Matlab – How to obtain Energy spectrum of a signal after FFT in Matlab

fftMATLABsignal processing

EDIT:


I stumbled on this explanation to obtain the energy spectrum from an IEEE paper(Open Circuit Fault Diagnosis in 3 phase uncontrolled rectifiers, Rahiminejad, Diduch, Stevenson, Chang).
"A recorded sample of the signal containing a number of samples equivalent to 4T is captured and its FFT is determined using an FFT size equal to the record length (where T is the fundamental period).
Assuming the FFT size is matched to 4 periods of a periodic waveform, every 4th FFT bin will coincide with a harmonic frequency, in particular the center of FFT bin 4k+1 will coincide with the kth harmonic frequency.

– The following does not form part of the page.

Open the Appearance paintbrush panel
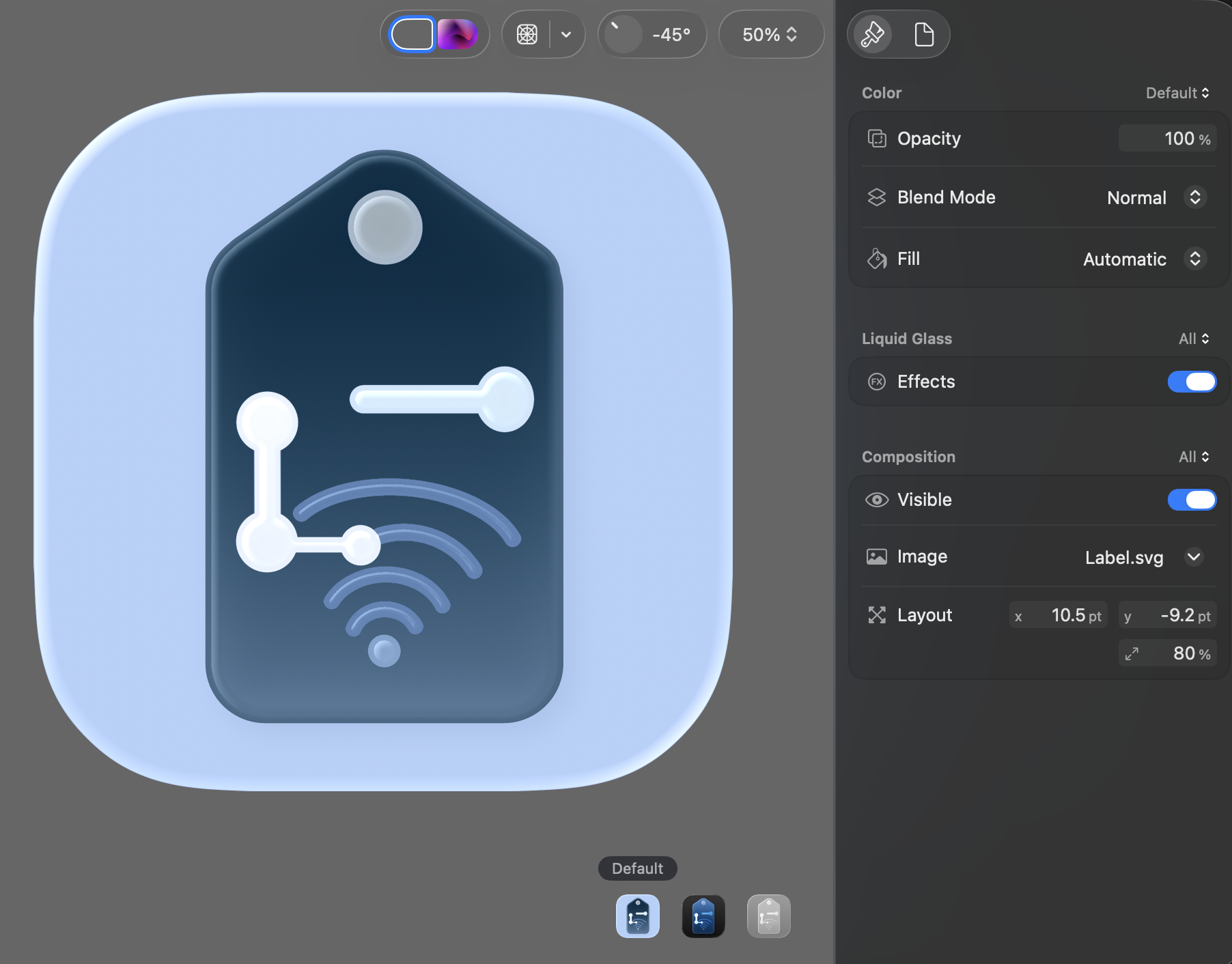1232x964 pixels. point(871,34)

The energy of the kth harmonic is calculated as the sum of the squared magnitudes of the 5 consecutive FFT values centred at bin 4k+1. The additional FFT values are included in the harmonic energy calculation so as to reduce the sensitivity of the calculated energy to an error in the frequency estimate which oculd result in the kth harmonic peak shifting away from bin 4k+1."

I do not fully understand the passage above. In my limited understanding, the bold line
refers to the sum of the squared magnitudes of the output of function fft(), i.e. the complex fourier series coefficients.

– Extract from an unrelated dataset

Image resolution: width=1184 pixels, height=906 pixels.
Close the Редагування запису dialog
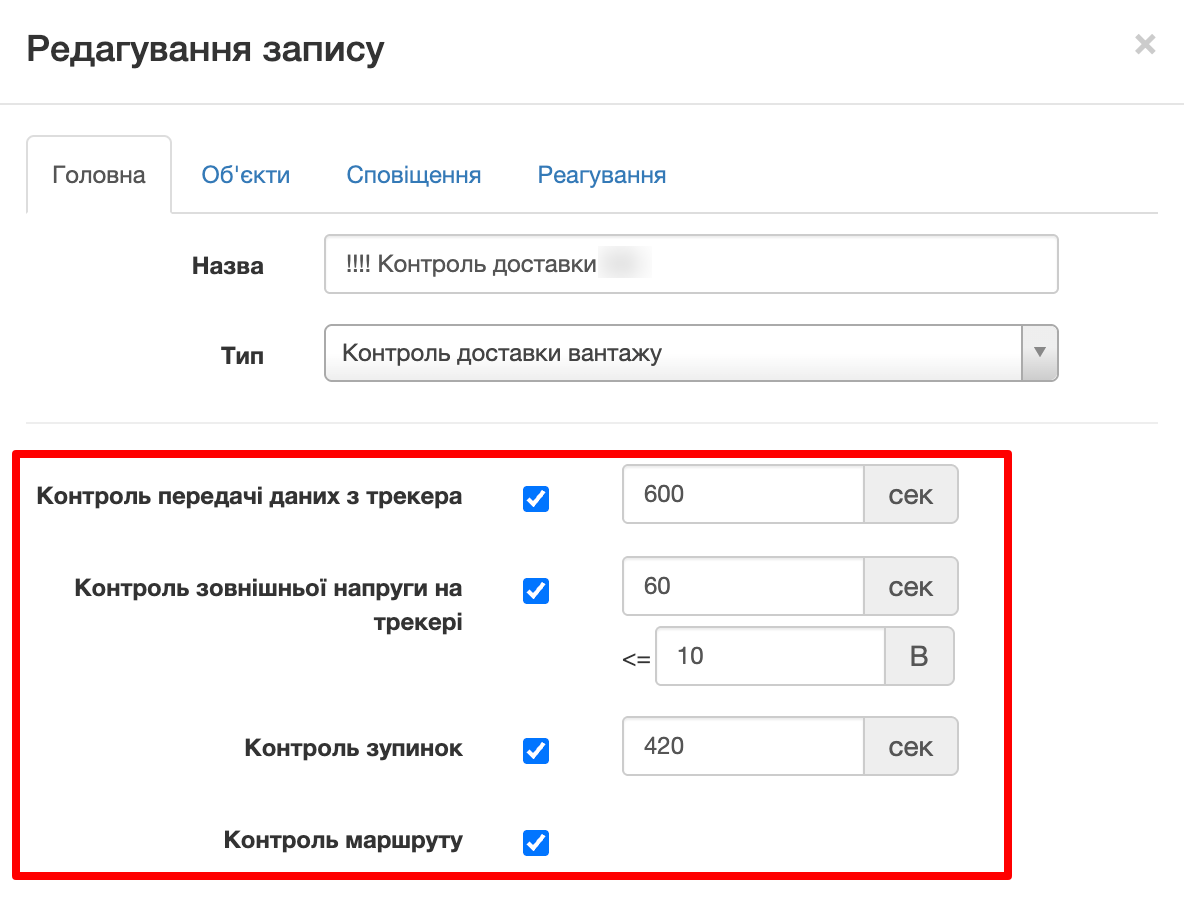(1145, 45)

Can someone please show some light into obtaining the energy spectrum ?
@fpe : I am not sure if ESD performs the same as energy spectrum. BTW, thanks alot for your answer:)


I am trying to plot the energy spectrum of a signal to look at the for example Normalised energy contained first three harmonics, energy ratio of fundamental to 2nd harmonics etc….

Here I have managed to get the Hanning window FFT amplitude-Hz and power-Hz. But, I have no idea how to get energy-Hz for each frequency components.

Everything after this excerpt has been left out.